Saved entries
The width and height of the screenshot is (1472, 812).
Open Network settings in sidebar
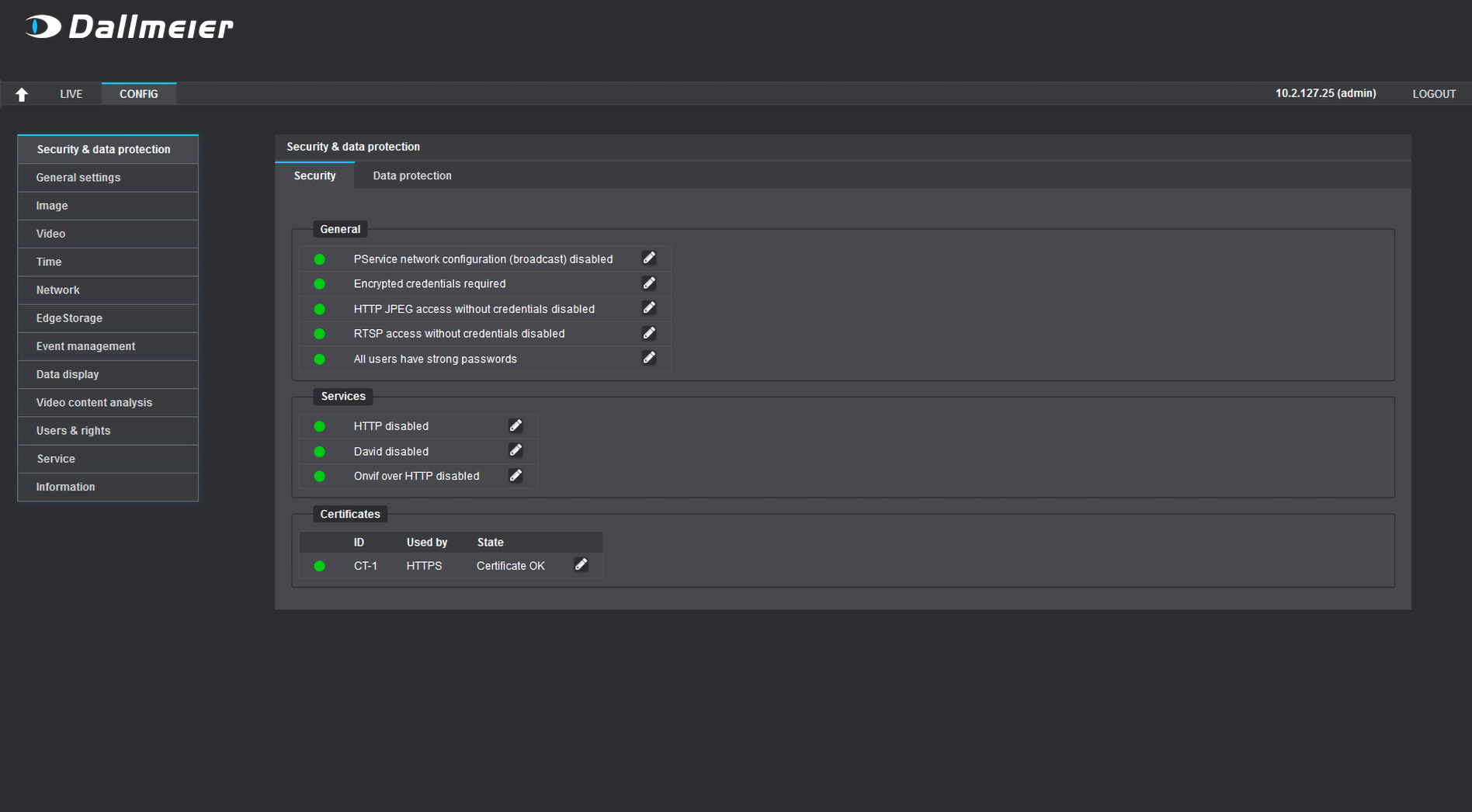tap(58, 290)
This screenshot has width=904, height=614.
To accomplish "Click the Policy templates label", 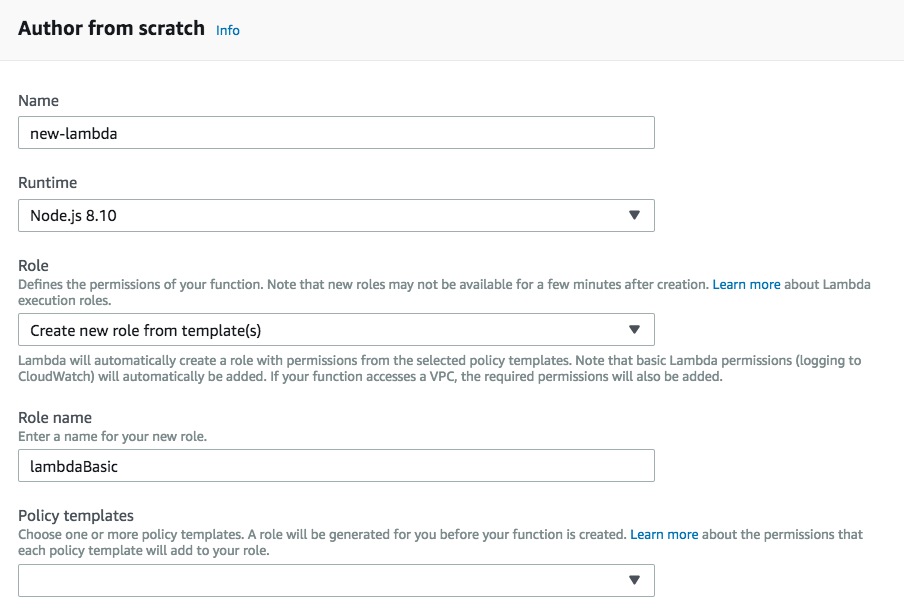I will (x=76, y=516).
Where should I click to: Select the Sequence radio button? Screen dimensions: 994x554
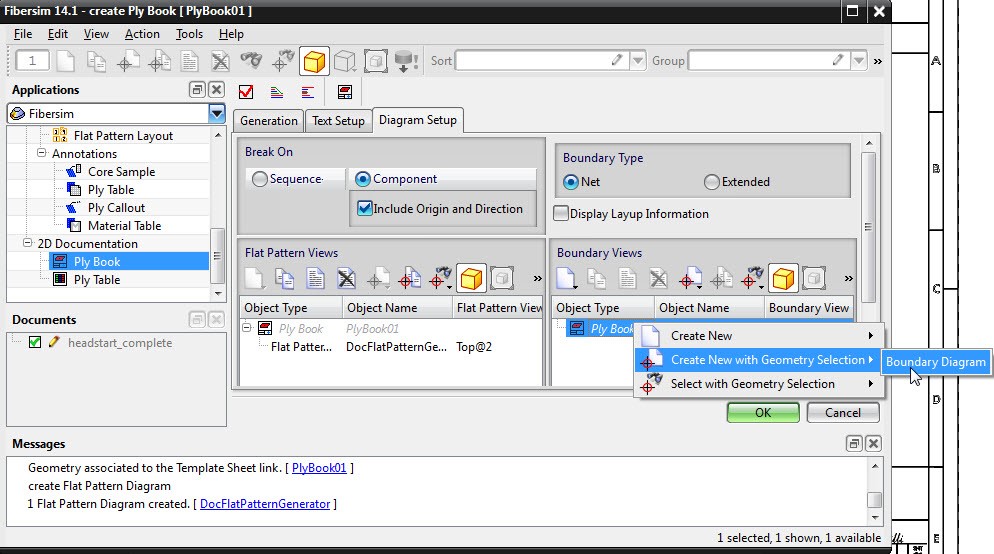260,180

◆ About this exercise
Please show every line of the records that holds the word "width".

◆ Task answer
The width and height of the screenshot is (1472, 812).
This screenshot has width=904, height=614.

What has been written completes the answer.